Hi! I’m coming across a very weird behaviour, I’m ...
# ask-community
i
Hi! I’m coming across a very weird behaviour, I’m running a flow where I first map a task and then collect all the mapped runs and bind them into the next task, something like this:
Copy code
data_downloader = DataDownloader(b_config=db_config)
downloaded_data = data_downloader.map(tickers_and_dates=grouped_list,
                                          columns=unmapped(columns)
                                          )

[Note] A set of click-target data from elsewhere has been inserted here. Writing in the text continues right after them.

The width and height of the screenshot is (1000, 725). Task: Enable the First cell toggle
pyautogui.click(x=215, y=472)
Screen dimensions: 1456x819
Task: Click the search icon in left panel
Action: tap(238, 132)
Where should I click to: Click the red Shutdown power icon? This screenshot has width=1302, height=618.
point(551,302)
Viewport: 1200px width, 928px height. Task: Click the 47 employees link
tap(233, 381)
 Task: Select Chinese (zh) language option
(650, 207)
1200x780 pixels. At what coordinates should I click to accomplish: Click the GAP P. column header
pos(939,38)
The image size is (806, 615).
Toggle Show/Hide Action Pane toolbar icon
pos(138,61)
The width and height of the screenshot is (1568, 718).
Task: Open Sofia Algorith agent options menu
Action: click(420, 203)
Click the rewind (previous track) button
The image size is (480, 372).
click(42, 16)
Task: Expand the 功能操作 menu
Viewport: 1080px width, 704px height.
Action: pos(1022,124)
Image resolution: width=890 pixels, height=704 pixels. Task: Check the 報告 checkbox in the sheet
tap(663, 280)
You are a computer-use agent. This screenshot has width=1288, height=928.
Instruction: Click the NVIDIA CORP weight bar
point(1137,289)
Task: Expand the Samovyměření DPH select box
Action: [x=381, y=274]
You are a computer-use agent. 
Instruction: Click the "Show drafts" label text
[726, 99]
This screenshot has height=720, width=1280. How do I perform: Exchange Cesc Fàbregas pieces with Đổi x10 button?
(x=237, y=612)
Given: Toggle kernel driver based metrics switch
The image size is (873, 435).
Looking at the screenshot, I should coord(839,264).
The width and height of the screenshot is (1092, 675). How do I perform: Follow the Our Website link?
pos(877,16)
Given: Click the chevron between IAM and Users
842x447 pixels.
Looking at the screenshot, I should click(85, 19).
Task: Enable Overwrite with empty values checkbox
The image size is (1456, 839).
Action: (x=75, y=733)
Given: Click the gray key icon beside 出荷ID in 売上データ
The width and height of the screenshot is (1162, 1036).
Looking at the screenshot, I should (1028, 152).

save_data = SaveData(db_config=db_config,
                         override_exists_files=True)
save_data.bind(data=downloaded_data, 
              table_name='tmp_events')
I’m getting very weird behaviour, where some children of the mapped task start running again after completion. This leads to this weird behaviour that the
SaveData
task starts running before all the mapped children finish from the
DataDownloader
task. See screenshots attached in the thread, it would be great if someone could offer any guidance on this. On the second screenshot, the top bar is the
DataDownloader
bar and you can see that the
SaveData
bar (just below) starts before the
DataDownloader
one is finished
a
@Igor Adamski can you share the entire flow so that I can try reproduce the issue? Which agent do you use - do you run it on Kubernetes? If you can share your run configuration, it will also be useful for troubleshooting. At first, I see that DataDownloader and SaveData look like imperative API tasks - those would need to be instantiated first before they can be used in the
with Flow() as flow:
constructor. Since your flow was killed by Zombie killer - is this a long running job?
Another issue worth checking: I see you pass db_config to multiple tasks. Can you check whether your database connection gets closed? Otherwise this can also lead to unintended behavior such as zombie processes
i
ok the entire flow is here:
Copy code
import os
import sys
from pathlib import Path

from prefect import Flow, unmapped, Parameter
from prefect.engine.results import LocalResult
from prefect.executors import DaskExecutor
from prefect.storage import Docker

sys.path.append(os.path.dirname(__file__))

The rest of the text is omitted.